▶ [What is needed]: Set down all of the entries exactly, leaving nothing out.

--- Data for this task Enclosed Below ---

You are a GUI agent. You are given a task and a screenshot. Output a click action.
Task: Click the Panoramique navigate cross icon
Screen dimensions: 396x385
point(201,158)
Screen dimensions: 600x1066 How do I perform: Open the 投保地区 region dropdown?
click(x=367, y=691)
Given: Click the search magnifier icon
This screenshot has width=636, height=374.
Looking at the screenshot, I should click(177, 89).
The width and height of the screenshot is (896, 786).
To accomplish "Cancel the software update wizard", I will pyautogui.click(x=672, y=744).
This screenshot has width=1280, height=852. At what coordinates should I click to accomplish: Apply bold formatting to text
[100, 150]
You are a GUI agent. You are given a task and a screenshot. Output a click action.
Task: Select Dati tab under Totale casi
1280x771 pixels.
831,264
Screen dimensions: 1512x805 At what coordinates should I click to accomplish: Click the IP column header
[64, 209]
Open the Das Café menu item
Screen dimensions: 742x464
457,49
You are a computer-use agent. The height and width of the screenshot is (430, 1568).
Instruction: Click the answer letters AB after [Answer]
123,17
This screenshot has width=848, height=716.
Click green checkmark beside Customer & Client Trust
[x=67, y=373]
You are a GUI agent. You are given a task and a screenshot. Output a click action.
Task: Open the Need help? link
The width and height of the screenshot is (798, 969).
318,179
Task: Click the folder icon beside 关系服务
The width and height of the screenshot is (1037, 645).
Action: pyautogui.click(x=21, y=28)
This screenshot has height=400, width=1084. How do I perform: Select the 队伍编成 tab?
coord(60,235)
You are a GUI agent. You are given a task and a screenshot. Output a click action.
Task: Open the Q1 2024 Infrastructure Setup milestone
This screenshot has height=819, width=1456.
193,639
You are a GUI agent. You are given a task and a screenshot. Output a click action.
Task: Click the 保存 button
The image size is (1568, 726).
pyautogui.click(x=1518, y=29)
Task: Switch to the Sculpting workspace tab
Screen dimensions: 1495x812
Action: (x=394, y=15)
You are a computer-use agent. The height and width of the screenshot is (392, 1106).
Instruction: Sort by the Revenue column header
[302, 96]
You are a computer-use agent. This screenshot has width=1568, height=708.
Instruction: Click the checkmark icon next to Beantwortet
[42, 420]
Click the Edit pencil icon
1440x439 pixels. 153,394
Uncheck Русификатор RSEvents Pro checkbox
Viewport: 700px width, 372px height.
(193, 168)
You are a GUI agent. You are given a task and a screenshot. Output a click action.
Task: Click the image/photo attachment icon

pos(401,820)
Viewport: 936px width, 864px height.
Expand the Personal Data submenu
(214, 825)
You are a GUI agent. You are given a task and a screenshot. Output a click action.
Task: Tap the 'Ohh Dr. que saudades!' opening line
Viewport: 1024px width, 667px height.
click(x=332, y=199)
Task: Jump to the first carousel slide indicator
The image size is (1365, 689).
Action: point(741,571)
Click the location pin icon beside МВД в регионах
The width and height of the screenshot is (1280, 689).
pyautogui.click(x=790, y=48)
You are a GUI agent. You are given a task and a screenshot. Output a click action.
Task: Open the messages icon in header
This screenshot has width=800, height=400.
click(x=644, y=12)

--- End of Enclosed Data for this task ---

▶ [Task solution]:
You are a GUI agent. You are given a task and a screenshot. Output a click action.
Task: Click the Panoramique navigate cross icon
Screen dimensions: 396x385
point(201,158)
Screen dimensions: 600x1066 How do I perform: Open the 投保地区 region dropdown?
click(x=367, y=691)
Given: Click the search magnifier icon
This screenshot has width=636, height=374.
Looking at the screenshot, I should click(177, 89).
The width and height of the screenshot is (896, 786).
To accomplish "Cancel the software update wizard", I will pyautogui.click(x=672, y=744).
This screenshot has width=1280, height=852. At what coordinates should I click to accomplish: Apply bold formatting to text
[100, 150]
You are a GUI agent. You are given a task and a screenshot. Output a click action.
Task: Select Dati tab under Totale casi
1280x771 pixels.
831,264
Screen dimensions: 1512x805 At what coordinates should I click to accomplish: Click the IP column header
[64, 209]
Open the Das Café menu item
Screen dimensions: 742x464
457,49
You are a computer-use agent. The height and width of the screenshot is (430, 1568).
Instruction: Click the answer letters AB after [Answer]
123,17
This screenshot has width=848, height=716.
Click green checkmark beside Customer & Client Trust
[x=67, y=373]
You are a GUI agent. You are given a task and a screenshot. Output a click action.
Task: Open the Need help? link
The width and height of the screenshot is (798, 969).
318,179
Task: Click the folder icon beside 关系服务
The width and height of the screenshot is (1037, 645).
Action: pyautogui.click(x=21, y=28)
This screenshot has height=400, width=1084. How do I perform: Select the 队伍编成 tab?
coord(60,235)
You are a GUI agent. You are given a task and a screenshot. Output a click action.
Task: Open the Q1 2024 Infrastructure Setup milestone
This screenshot has height=819, width=1456.
193,639
You are a GUI agent. You are given a task and a screenshot. Output a click action.
Task: Click the 保存 button
The image size is (1568, 726).
pyautogui.click(x=1518, y=29)
Task: Switch to the Sculpting workspace tab
Screen dimensions: 1495x812
Action: (x=394, y=15)
You are a computer-use agent. The height and width of the screenshot is (392, 1106).
Instruction: Sort by the Revenue column header
[302, 96]
You are a computer-use agent. This screenshot has width=1568, height=708.
Instruction: Click the checkmark icon next to Beantwortet
[42, 420]
Click the Edit pencil icon
1440x439 pixels. 153,394
Uncheck Русификатор RSEvents Pro checkbox
Viewport: 700px width, 372px height.
(193, 168)
You are a GUI agent. You are given a task and a screenshot. Output a click action.
Task: Click the image/photo attachment icon

pos(401,820)
Viewport: 936px width, 864px height.
Expand the Personal Data submenu
(214, 825)
You are a GUI agent. You are given a task and a screenshot. Output a click action.
Task: Tap the 'Ohh Dr. que saudades!' opening line
Viewport: 1024px width, 667px height.
click(x=332, y=199)
Task: Jump to the first carousel slide indicator
The image size is (1365, 689).
Action: point(741,571)
Click the location pin icon beside МВД в регионах
The width and height of the screenshot is (1280, 689).
pyautogui.click(x=790, y=48)
You are a GUI agent. You are given a task and a screenshot. Output a click action.
Task: Open the messages icon in header
This screenshot has width=800, height=400.
click(x=644, y=12)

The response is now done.